Using the homophones There, Their and They’re


Learning OutcomesBy the end of the session you will be able to:

  • Recognise in which context to use “there, their and they’re”.

  • Recall some facts about the Hindu festival Diwali.


Icebreaker

  • Which festivals do people celebrate in different religions?

  • How much do you know about these festivals?

  • Where did you learn about them?


What is Diwali?


The Festival of Lights

  • Celebrated by Hindus for five days during October or November to celebrate the New Year.

  • Hindus believe that this “festival of lights” will drive out the darkness which brings evil and bad luck.

  • In Sanskrit “Deepawali” is a combination of two words “Deepa” meaning light and “Avali” meaning a row.

  • Families light small clay lamps called Divas to welcome Lakshmi, the Hindu goddess of wealth and prosperity.

  • There are also colourful sand-painted Rangoli designs, floral decorations and fireworks.


There, Their & They’re

  • Homophones: Words which sound the same but are spelt differently.

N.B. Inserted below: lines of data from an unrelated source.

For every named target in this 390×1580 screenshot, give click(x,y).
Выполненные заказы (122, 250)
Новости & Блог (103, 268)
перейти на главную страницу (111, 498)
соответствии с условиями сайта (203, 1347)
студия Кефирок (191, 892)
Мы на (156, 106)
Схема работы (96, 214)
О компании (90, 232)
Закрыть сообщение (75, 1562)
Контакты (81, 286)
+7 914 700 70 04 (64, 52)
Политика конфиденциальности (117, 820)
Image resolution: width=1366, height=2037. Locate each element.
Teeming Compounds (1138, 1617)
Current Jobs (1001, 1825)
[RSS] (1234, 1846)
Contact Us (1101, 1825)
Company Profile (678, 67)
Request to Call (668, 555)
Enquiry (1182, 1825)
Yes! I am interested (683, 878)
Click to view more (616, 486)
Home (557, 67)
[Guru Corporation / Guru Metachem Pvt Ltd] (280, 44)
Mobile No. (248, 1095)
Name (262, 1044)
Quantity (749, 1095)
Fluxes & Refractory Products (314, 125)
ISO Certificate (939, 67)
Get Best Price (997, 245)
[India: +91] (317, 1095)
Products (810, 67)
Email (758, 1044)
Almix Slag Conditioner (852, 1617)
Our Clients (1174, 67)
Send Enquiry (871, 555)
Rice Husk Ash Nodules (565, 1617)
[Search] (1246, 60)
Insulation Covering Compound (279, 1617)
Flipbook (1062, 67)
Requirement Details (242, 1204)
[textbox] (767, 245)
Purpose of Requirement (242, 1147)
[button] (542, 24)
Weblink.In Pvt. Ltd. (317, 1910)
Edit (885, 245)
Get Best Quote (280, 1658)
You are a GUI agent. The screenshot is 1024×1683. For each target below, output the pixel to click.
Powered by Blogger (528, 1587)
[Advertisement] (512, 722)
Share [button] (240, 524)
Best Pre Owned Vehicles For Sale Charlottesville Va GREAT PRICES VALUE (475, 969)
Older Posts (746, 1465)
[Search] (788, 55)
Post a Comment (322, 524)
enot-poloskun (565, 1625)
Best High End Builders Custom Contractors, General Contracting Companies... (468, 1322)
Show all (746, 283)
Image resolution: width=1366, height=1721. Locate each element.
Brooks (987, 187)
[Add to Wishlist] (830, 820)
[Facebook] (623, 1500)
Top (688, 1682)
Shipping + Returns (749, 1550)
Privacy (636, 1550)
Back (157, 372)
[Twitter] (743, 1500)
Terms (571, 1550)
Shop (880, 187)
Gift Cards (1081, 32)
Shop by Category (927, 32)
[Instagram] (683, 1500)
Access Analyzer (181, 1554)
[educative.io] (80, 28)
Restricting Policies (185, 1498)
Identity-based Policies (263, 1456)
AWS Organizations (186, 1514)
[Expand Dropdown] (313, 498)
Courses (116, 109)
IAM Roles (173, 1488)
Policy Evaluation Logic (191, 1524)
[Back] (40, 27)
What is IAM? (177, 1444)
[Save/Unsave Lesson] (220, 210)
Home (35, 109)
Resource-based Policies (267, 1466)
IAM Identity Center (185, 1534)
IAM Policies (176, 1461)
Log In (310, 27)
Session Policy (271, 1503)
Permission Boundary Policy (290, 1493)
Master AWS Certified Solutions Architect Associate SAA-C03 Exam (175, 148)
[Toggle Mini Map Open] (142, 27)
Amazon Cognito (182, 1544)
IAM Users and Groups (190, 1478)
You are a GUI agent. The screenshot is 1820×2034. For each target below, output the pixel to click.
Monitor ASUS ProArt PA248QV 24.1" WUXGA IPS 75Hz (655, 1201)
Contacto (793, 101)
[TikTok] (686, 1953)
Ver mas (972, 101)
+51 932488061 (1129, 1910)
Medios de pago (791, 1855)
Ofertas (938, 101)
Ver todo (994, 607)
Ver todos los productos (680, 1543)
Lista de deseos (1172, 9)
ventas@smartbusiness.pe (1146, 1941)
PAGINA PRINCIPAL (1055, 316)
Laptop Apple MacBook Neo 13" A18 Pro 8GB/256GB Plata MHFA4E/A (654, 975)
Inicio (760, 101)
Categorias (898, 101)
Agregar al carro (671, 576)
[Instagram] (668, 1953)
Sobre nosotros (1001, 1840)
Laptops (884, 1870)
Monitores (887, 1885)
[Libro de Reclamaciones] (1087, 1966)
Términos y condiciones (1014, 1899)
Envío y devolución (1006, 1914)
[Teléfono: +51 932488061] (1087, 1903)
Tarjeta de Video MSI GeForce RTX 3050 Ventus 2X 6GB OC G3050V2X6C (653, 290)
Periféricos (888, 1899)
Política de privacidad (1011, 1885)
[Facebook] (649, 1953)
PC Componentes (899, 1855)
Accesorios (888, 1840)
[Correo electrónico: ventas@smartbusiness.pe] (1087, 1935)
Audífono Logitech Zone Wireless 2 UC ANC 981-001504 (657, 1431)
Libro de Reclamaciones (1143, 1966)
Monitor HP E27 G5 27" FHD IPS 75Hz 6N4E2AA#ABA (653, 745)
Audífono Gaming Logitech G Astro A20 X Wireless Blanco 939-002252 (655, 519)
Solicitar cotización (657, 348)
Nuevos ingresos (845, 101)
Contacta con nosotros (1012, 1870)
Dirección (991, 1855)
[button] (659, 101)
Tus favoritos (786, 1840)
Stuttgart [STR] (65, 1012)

  • “There, there and they’re” are very commonly misspelt.


There

  • Used when making a statement:

  • “THERE are many lights, fireworks and colourful displays called Rangoli during Diwali”

  • “THERE are five days in the Diwali festival of light”


Their

  • Used when something belongs to or is associated with two or more people:

  • “They believe that THEIR goddess Lakshmi will bring them wealth and prosperity”

  • “THEIR homes are decorated with colourful diva lamps”


They’re

  • Short for “they are”:

  • “THEY’RE celebrating the New Year”

  • “THEY’RE celebrating on Diwali night in the hope that Lakshmi will bring them prosperity ”


Points to remember!

  • Can you replace the word by “they are”?

  • Does the word mean something that belongs to or is associated with two or more people?

  • If neither of these, then it’s most likely to be “there”.


SummaryBy now you should be able to:

  • Use the homophones “there, their and they’re” in their correct context.

  • Recall some facts about the Hindu festival Diwali.